Architecture¶
Skills Tree is designed as a layered system: a human-readable data layer (Markdown files), a validation and tooling layer (Python scripts), and a programmatic access layer (CLI + Python API + MCP server).
System Layers¶
┌─────────────────────────────────────────────────────────┐
│ Consumers │
│ CLI (Typer) │ Python API │ MCP Server │ Docs UI │
├──────────────┴─────────────┴─────────────┴────────┤
│ SkillsTree Python Package │
│ search() │ get() │ categories() │ recommend() │
├─────────────────────────────────────────────────────────┤
│ Skills Data Layer │
│ skills/ │ systems/ │ blueprints/ │ benchmarks/ │
├─────────────────────────────────────────────────────────┤
│ Validation & Tooling (tools/, .github/workflows/) │
│ Quality scoring │ Schema validation │ Search indexing │
└─────────────────────────────────────────────────────────┘
Repository Structure¶
skills-tree/
├── skills/ # 360 atomic skill files
│ ├── 01-perception/
│ ├── 02-reasoning/
│ ├── 03-memory/
│ ├── 04-action-execution/
│ ├── 05-code/
│ ├── 06-communication/
│ ├── 07-tool-use/
│ ├── 08-multimodal/
│ ├── 09-agentic-patterns/
│ ├── 10-computer-use/
│ ├── 11-web/
│ ├── 12-data/
│ ├── 13-creative/
│ ├── 14-security/
│ ├── 15-orchestration/
│ ├── 16-domain-specific/
│ └── 17-infrastructure/
├── systems/ # Multi-skill workflow definitions
├── blueprints/ # Production architecture templates
├── benchmarks/ # Reproducible skill comparisons
├── labs/ # Experimental capabilities
├── mcp/ # MCP server implementation
├── cli/ # CLI entry points (Typer)
├── api/ # Python API module
├── tools/ # Validation & build scripts
├── tests/ # pytest test suite
├── docs/ # Documentation site (MkDocs + custom UI)
├── meta/ # Schema, glossary, roadmap, changelog
├── i18n/ # Localized READMEs (10 languages)

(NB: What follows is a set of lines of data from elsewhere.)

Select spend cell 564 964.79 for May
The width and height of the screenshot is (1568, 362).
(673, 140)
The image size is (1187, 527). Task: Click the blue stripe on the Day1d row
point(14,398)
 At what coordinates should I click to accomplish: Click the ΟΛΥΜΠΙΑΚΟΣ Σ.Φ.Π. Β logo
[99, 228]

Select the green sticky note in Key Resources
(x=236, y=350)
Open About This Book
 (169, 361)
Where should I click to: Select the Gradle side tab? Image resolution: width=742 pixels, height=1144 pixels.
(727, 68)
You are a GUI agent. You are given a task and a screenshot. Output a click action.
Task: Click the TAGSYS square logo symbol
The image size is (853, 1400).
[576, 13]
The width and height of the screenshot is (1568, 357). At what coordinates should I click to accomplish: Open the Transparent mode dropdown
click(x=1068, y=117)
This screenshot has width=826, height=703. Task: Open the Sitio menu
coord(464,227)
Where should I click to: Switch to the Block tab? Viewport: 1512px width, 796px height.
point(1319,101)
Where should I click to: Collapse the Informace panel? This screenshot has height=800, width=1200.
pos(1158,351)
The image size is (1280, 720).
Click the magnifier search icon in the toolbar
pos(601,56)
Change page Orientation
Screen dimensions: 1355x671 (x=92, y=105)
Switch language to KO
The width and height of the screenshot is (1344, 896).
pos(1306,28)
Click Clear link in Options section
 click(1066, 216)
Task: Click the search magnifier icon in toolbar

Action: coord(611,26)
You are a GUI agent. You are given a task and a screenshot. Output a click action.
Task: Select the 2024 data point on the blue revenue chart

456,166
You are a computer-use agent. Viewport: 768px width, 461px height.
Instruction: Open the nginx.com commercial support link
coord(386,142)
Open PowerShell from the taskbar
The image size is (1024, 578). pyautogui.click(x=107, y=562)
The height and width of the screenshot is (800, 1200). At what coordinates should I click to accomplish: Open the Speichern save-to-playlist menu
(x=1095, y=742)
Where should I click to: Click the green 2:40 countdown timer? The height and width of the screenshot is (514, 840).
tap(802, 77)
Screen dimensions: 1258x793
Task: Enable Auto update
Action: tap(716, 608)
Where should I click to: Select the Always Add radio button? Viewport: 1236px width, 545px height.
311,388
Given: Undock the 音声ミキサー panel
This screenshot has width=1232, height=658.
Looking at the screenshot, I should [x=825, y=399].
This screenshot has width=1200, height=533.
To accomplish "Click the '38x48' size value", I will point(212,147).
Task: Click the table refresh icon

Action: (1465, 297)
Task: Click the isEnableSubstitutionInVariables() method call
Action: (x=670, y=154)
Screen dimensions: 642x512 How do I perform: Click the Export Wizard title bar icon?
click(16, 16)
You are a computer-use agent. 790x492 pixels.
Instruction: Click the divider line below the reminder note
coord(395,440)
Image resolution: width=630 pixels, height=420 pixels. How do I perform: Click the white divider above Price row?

└── .github/ # CI/CD workflows, templates, Dependabot
The Skill Schema¶
Every skill file follows a validated frontmatter schema:
---
title: Retrieval-Augmented Generation
category: memory
level: intermediate # beginner | intermediate | advanced
stability: stable # experimental | beta | stable
version: v3
badge: verified # verified | reviewed | stub
tags: [retrieval, generation, grounding]
related: [vector-store-retrieval, memory-injection, embedding-generation]
---
Versioning Model¶
Skills evolve through three maturity stages:
| Version | Criteria | Status |
|---|---|---|
| v1 | Description + minimal example | Stub |
| v2 | Enriched: failure modes + typed I/O + frameworks | Reviewed |
| v3 | Battle-tested: benchmarks + model comparison + production notes | Verified |
CI/CD Pipeline¶
Push to main branch
↓
validate-skills.yml → Schema validation + quality scoring
test.yml → pytest + coverage report
docs-deploy.yml → MkDocs build + GitHub Pages deploy
update-skill-count.yml → README badge sync
semantic-release.yml → Version bump + PyPI publish (OIDC)
Data Flow¶
- A contributor adds or modifies a skill Markdown file.
- CI validates the schema, checks links, and scores quality.
- On merge to
main, semantic-release determines the version bump. - The package is published to PyPI via OIDC trusted publishing (no stored secrets).
- MkDocs rebuilds the documentation site and deploys to GitHub Pages.
- The search index is regenerated and embedded in the static site.